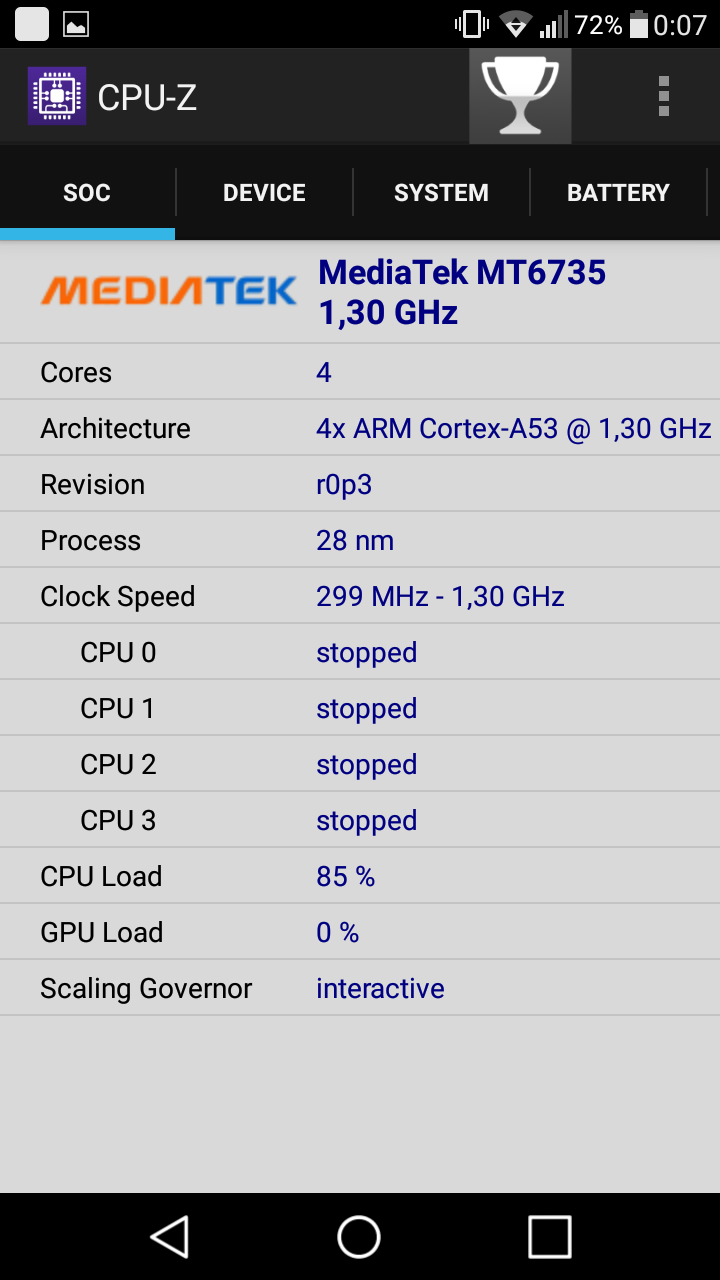Tap the MediaTek MT6735 heading text
This screenshot has height=1280, width=720.
(x=462, y=272)
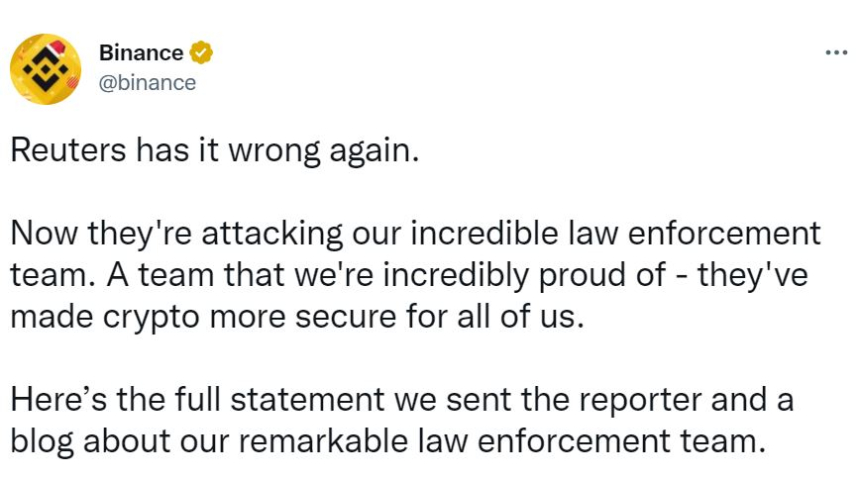This screenshot has height=479, width=860.
Task: Click the gold verified badge
Action: pos(201,53)
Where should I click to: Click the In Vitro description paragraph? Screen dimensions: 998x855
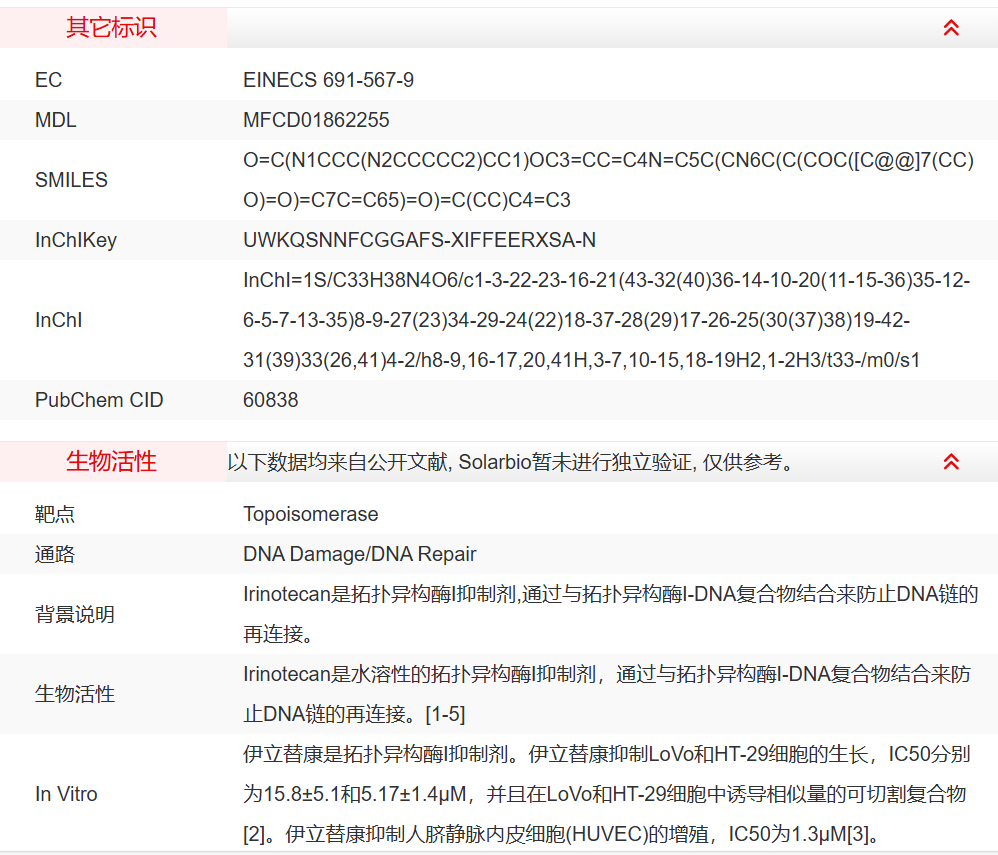click(x=606, y=794)
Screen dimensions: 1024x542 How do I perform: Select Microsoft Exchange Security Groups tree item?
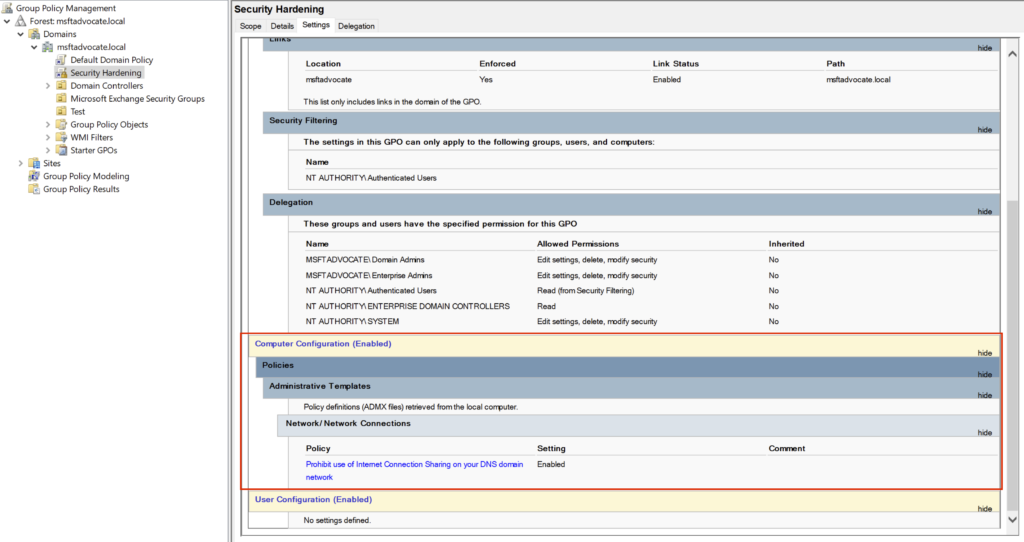click(x=137, y=99)
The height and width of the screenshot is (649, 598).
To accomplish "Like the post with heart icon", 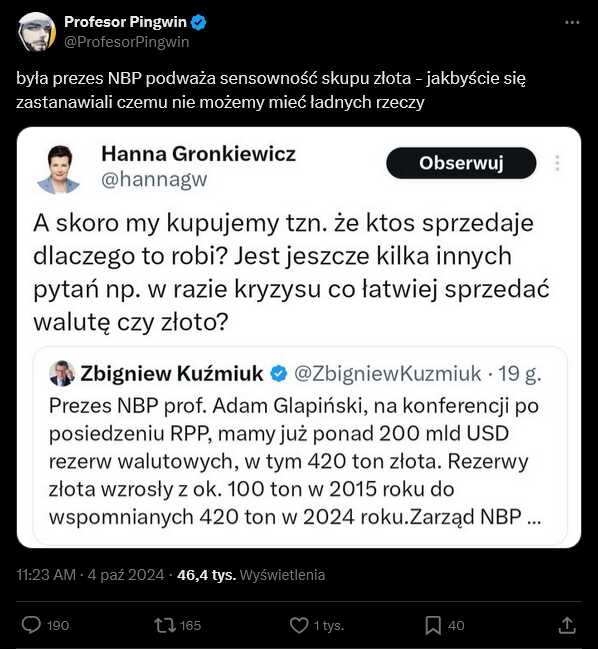I will [299, 625].
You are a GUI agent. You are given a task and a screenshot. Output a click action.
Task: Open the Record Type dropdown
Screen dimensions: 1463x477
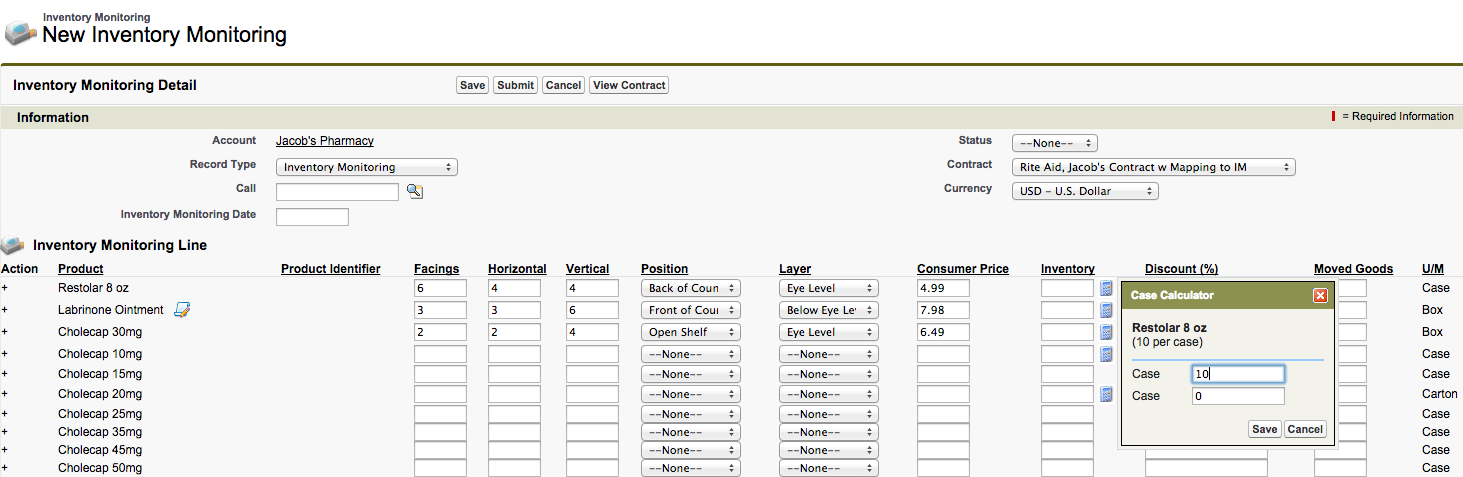pyautogui.click(x=366, y=167)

* _Exercise instructions_:
Please write out the lines from the one that holds "Task: Open the Record Type dropdown" through the end of the material, both ends included, exactly and with no pictures.

* _Exercise output_:
Task: Open the Record Type dropdown
Screen dimensions: 1463x477
pyautogui.click(x=366, y=167)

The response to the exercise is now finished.